В институте по этому поводу плач, вой, бунт, брожение, все такое. И — собрание — стихийное, митинг, у каждого ком в горле, каждого вдруг озарило, как же так, как мы живем, как скоты мы живем, а товарищи наши гибнут в мирное время от рук бандитов, убийц, как же так. Народу в аудиторию на втором этаже набилось пропасть, какие там занятия, девушки плачут, слез не стесняются, ребята кулаком воздух рубят, выражений тоже не стесняются. Комсомольские лидеры пытаются взять в свои руки, тот же будущий валютчик с блокнотиком, не берется в руки. Кто-то требует тишины, долго, сурово ждет тишины, а когда поверили, будто и впрямь нужна тишина, когда поверили наконец и утихли, пшик прозвучал вместо слова, все та же жвачка... Взорвались тогда окончательно, проораться невозможно, даже когда ректор явился, товарищ Щуклецов, и партком и профком — невозможно. Требовали одного, требовали — потребовать! Что, кто, чего — неважно, забылось, но накал громадный, ректор говорит тихим голосом, как опытный, снова клюнули было, вслушались — та же каша — вой, ор, истерика, письмо Брежневу, министру, в ЦК, в Политбюро, в обком, громить обком, голодовку, траур, протест, воззвание к студентам страны, мира!..
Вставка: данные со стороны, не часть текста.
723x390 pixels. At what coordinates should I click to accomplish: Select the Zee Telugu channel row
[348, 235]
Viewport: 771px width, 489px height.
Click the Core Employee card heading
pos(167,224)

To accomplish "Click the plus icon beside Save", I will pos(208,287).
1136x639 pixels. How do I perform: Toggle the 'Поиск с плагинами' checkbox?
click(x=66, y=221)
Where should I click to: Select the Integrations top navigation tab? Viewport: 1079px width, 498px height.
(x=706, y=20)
А что удивительного, молодые совсем ребята, были и нет, жалко ведь. Один еще жив был, когда митинговали, все рвались кровь сдавать. Кровь и я предлагал, про кровь мне понятно, а кипеть не кипел, постоял в уголке, поплакал за компанию, душно там, народу битком, дышать уже нечем, на волю выбрался, в коридор, как-то много мне там театра увиделось, да и в себе вдруг жуткое ощутил омертвение, какую-то и самого себя напугавшую скуку, зудящую коросту равнодушия вокруг все той же болячки необоримого детского страха — нет ребят — чего глотки-то драть. Выбрался вон, покурил за спинами, покурил и послушал.
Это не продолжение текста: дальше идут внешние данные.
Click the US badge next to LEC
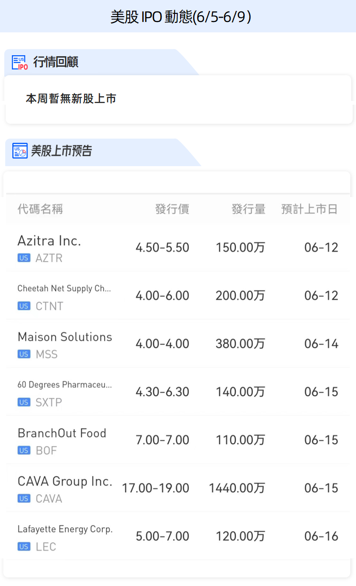The width and height of the screenshot is (356, 586). (x=24, y=546)
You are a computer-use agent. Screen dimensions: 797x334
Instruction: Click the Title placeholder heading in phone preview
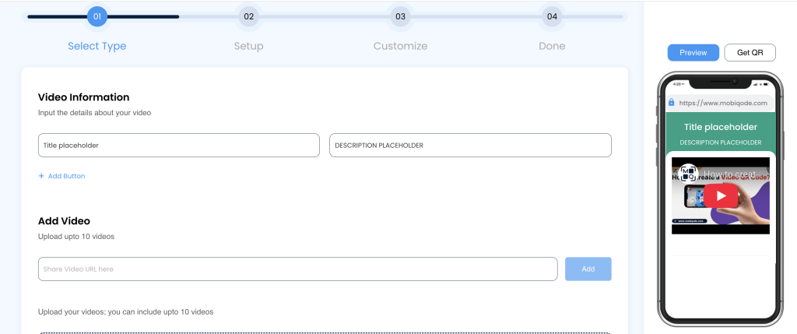point(720,127)
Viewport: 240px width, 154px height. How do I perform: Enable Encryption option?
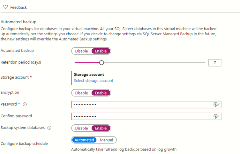(x=101, y=93)
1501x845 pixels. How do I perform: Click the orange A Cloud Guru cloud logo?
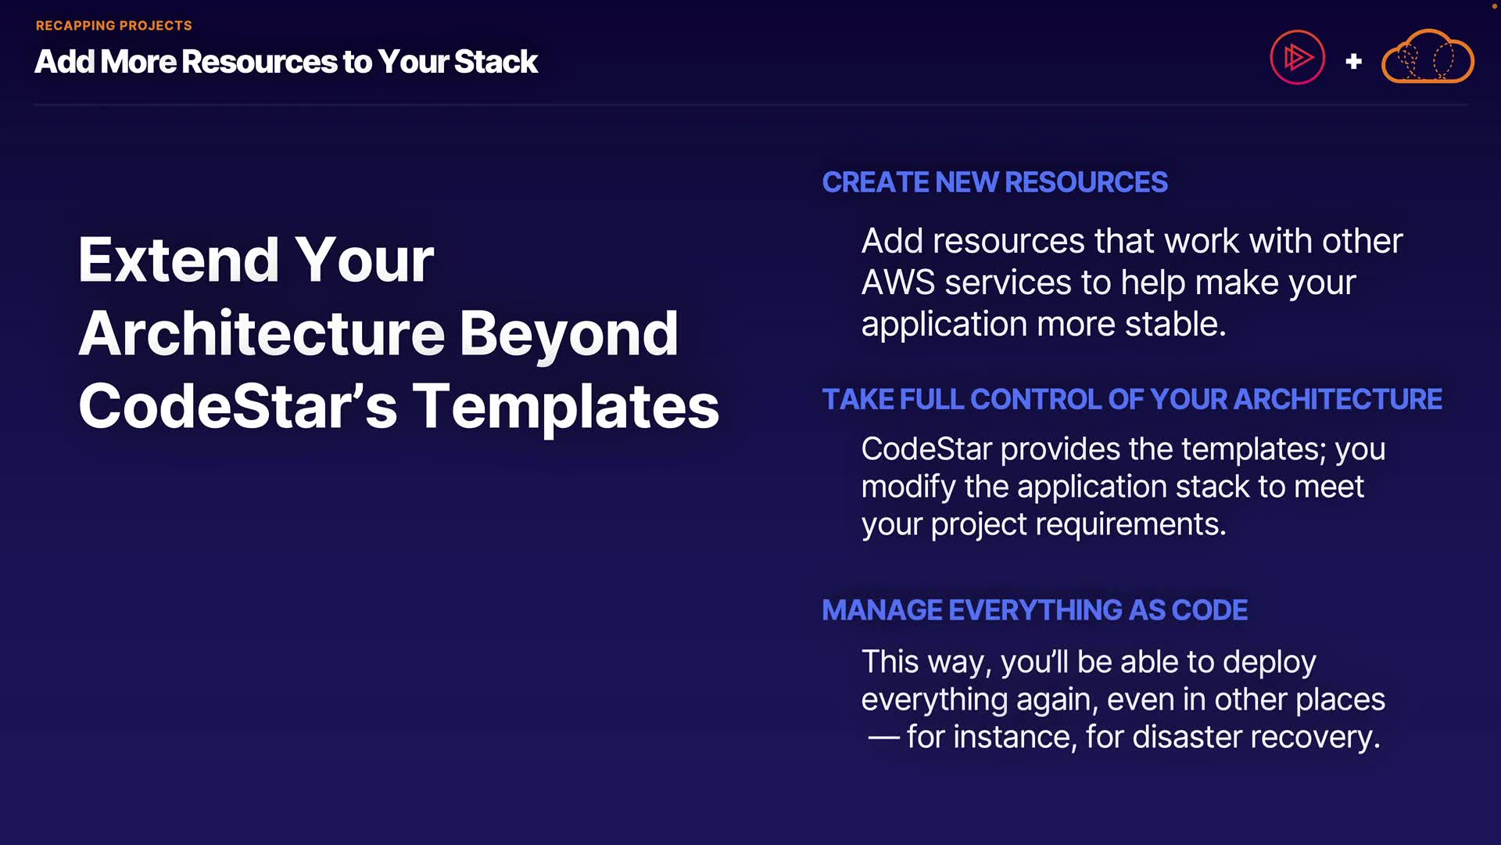tap(1428, 58)
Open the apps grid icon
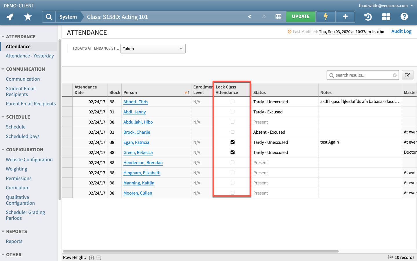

Все то же, все то же, не разбери-поймешь, столько во всех вранья накопилось, столько гадости, мусора, глупости — прорвало будущих педагогов. Во мне ж поменьше, наверное, скопилось, ленив был копить, потом уж полезло, а тогда жиденько все во мне было, щелкал науки играючи, порхаючи, не уча, не вникая, не в пример многим, да большинству — долбили, долдонили, таскали по перышку в свое гнездышко, словно б всовывая себя в правильные те науки, которые все вдруг стали сейчас неправильны, и всегда неправильны были, и внутреннее чувство любого человека даже помимо сознания чует, провидит эту неправильность, копя догадку, как желчь, идти поперек не смея, потому что внутреннее чувство внутри находится, а мир весь — снаружи.